To all our Valued Customers
How China’s Virus Outbreak Could Threaten the Shipping Industry
The outbreak of a deadly disease in China has cast a dark cloud over growth prospects for the world’s second largest economy, raising fears about the global outlook if the mysterious coronavirus spreads or worsens. There are currently over 4,500 confirmed cases and 106 deaths. The head of China’s health commission warned that “the epidemic has entered a more serious and complex period.” Outside of China, additional cases have been reported in Asia, Australia, Europe, the U.S. and Canada. (A frequently updated infection dashboard using data from the World Health Organization is now online.) The government in Shanghai on Monday extended the Lunar New Year holiday to February 9, in an effort to keep the public at home and avoid spreading infection.

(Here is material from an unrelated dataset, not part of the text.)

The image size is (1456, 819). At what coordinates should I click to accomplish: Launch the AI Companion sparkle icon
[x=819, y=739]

Mongolia closed its vast border with China, and Hong Kong and Malaysia announced they would bar entry to visitors from the Chinese province at the centre of the outbreak. This is following a warning by medical officials that the virus’s ability to spread was growing.

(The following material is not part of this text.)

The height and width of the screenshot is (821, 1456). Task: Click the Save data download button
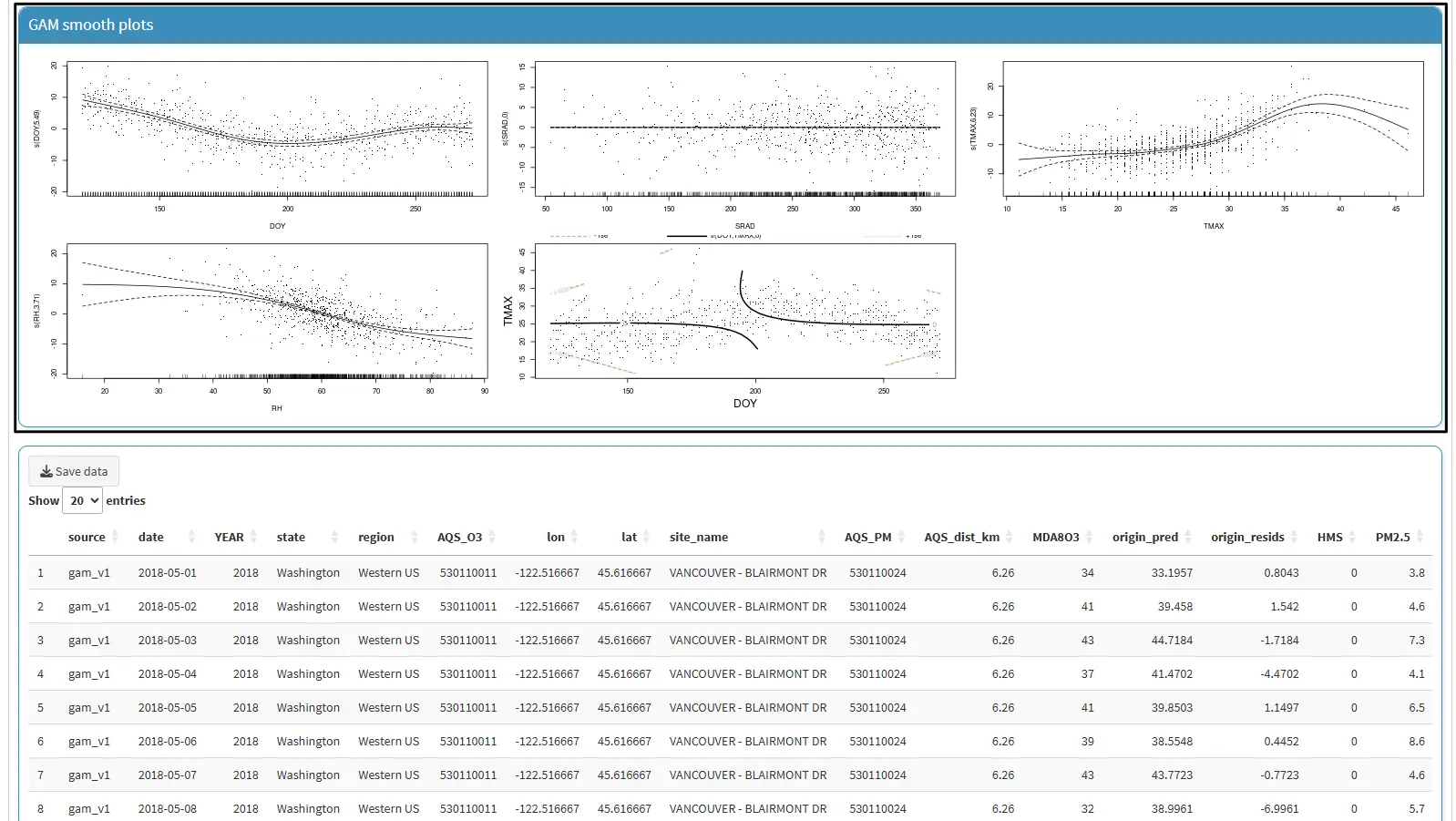tap(74, 471)
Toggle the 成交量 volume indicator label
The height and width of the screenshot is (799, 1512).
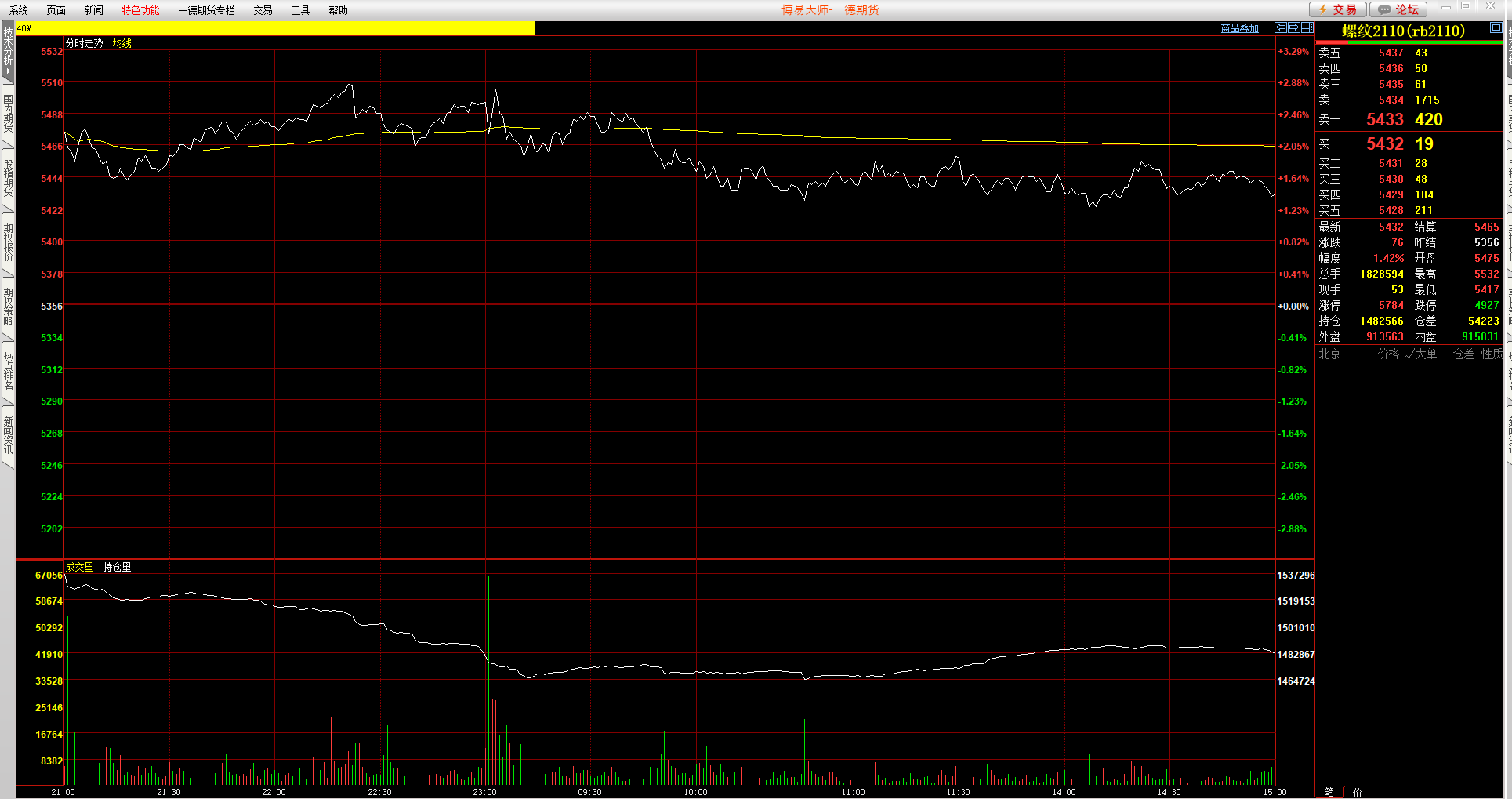[x=79, y=567]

Hong Kong leader Carrie Lam on Tuesday announced the suspension of high-speed rail and ferry links with mainland China. High-Speed Rail and Intercity Through Train services will be suspended from midnight Thursday, Lam said, adding that the number of flights to the mainland will be halved and personal travel permits for mainland Chinese to Hong Kong suspended.

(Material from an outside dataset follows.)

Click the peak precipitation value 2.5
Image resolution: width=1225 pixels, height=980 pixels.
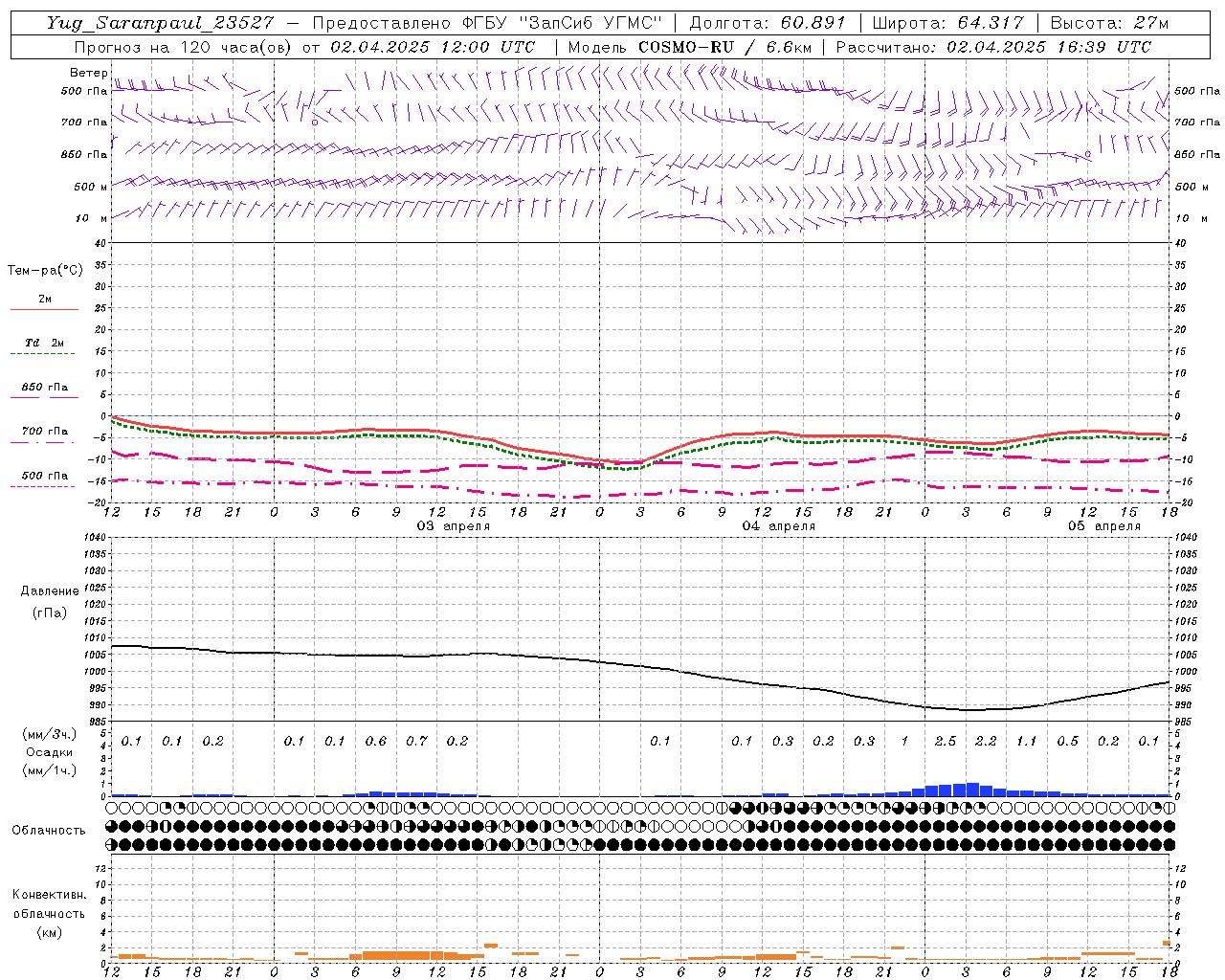[x=945, y=742]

Additional effects on the shipping industry are could be expected in several ways. We encourage shippers to inform their supply chain teams and customers as necessary.
Please contact your BRi Representative if you have questions on specific shipments and/or shipments with a specific deadline.
Costs Spiking due to IMO 2020
Adding insult to injury, the coronavirus threat is transpiring at the same time the shipping industry is introducing new fuel surcharges due to IMO2020 fuel regulations; particularly the dry bulk sector is having negative reaction to the much higher fuel bills of burning VLSFO. Since January 1, the IMO 2020 rule has required ships not equipped with exhaust-gas scrubbers to burn 0.5% sulphur fuel known as very low sulphur fuel oil (VLSFO) or 0.1% sulphur marine gasoil (MGO), not less expensive 3.5% sulphur heavy fuel oil (HFO). While many analysts, executives and investors have focused on the cost advantage of scrubber-equipped ships, the more important indicator is the year-on-year change in fuel costs as most ships do not yet have scrubbers installed. Most companies with plans to put scrubbers on all of their ships, have only installed a limited number so far due to installation delays at Chinese yards. These delays could potentially escalate due to the coronavirus if the outbreak restricts work at Chinese yards.
BRi Asia-Pacific Office Closures
Please note that BR International offices in China (Qingdao, Shanghai, Ningbo, Xiamen, Shenzhen and Hong Kong) will resume operations February 10.
BRi Hong Kong will resume operations on Thursday, January 30.
Trump Expands 232 Tariffs on Finished Goods Made of Aluminium and Steel
President Trump has expanded its Section 232 tariffs on finished goods made of aluminium and steel, effective February 8, 2020. The expansion covers certain imported nails, staples, electrical wires and some parts that go into automobiles and tractors, as well as other goods. The tariffs will apply to derivatives of aluminium products outlined in Annex I here, and would be subject to an additional 10% duty. Derivatives of steel products would be subject to a 25% duty, outlined in Annex II here.
The duties apply to imports of aluminium goods from all countries except Argentine, Australia, Canada and Mexico. The duties apply to imports of all steel goods from all countries except Argentina, Australia, Brazil, Canada, Mexico and South Korea.